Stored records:
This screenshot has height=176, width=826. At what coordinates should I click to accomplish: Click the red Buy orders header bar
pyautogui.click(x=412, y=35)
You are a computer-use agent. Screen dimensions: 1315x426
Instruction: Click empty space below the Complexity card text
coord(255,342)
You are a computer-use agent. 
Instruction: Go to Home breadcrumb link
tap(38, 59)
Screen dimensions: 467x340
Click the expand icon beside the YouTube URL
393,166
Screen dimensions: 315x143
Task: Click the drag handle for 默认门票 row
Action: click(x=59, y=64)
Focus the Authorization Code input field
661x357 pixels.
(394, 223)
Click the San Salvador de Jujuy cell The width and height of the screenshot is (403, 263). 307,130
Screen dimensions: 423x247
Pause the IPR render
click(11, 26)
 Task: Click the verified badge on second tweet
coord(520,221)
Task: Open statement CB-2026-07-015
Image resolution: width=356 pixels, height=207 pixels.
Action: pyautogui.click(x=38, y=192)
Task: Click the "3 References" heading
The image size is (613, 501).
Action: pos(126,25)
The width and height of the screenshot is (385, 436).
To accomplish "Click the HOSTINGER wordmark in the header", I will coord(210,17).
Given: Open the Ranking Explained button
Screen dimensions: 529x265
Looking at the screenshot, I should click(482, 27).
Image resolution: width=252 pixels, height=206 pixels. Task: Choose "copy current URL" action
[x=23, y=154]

- [Task statement] Down to the final line, the data above must be copied exactly.

- [Solution to the exercise]
This screenshot has height=176, width=826. At what coordinates should I click to accomplish: Click the red Buy orders header bar
pyautogui.click(x=412, y=35)
You are a computer-use agent. Screen dimensions: 1315x426
Instruction: Click empty space below the Complexity card text
coord(255,342)
You are a computer-use agent. 
Instruction: Go to Home breadcrumb link
tap(38, 59)
Screen dimensions: 467x340
Click the expand icon beside the YouTube URL
393,166
Screen dimensions: 315x143
Task: Click the drag handle for 默认门票 row
Action: click(x=59, y=64)
Focus the Authorization Code input field
661x357 pixels.
(394, 223)
Click the San Salvador de Jujuy cell The width and height of the screenshot is (403, 263). 307,130
Screen dimensions: 423x247
Pause the IPR render
click(11, 26)
 Task: Click the verified badge on second tweet
coord(520,221)
Task: Open statement CB-2026-07-015
Image resolution: width=356 pixels, height=207 pixels.
Action: pyautogui.click(x=38, y=192)
Task: Click the "3 References" heading
The image size is (613, 501).
Action: pos(126,25)
The width and height of the screenshot is (385, 436).
To accomplish "Click the HOSTINGER wordmark in the header", I will coord(210,17).
Given: Open the Ranking Explained button
Screen dimensions: 529x265
Looking at the screenshot, I should click(482, 27).
Image resolution: width=252 pixels, height=206 pixels. Task: Choose "copy current URL" action
[x=23, y=154]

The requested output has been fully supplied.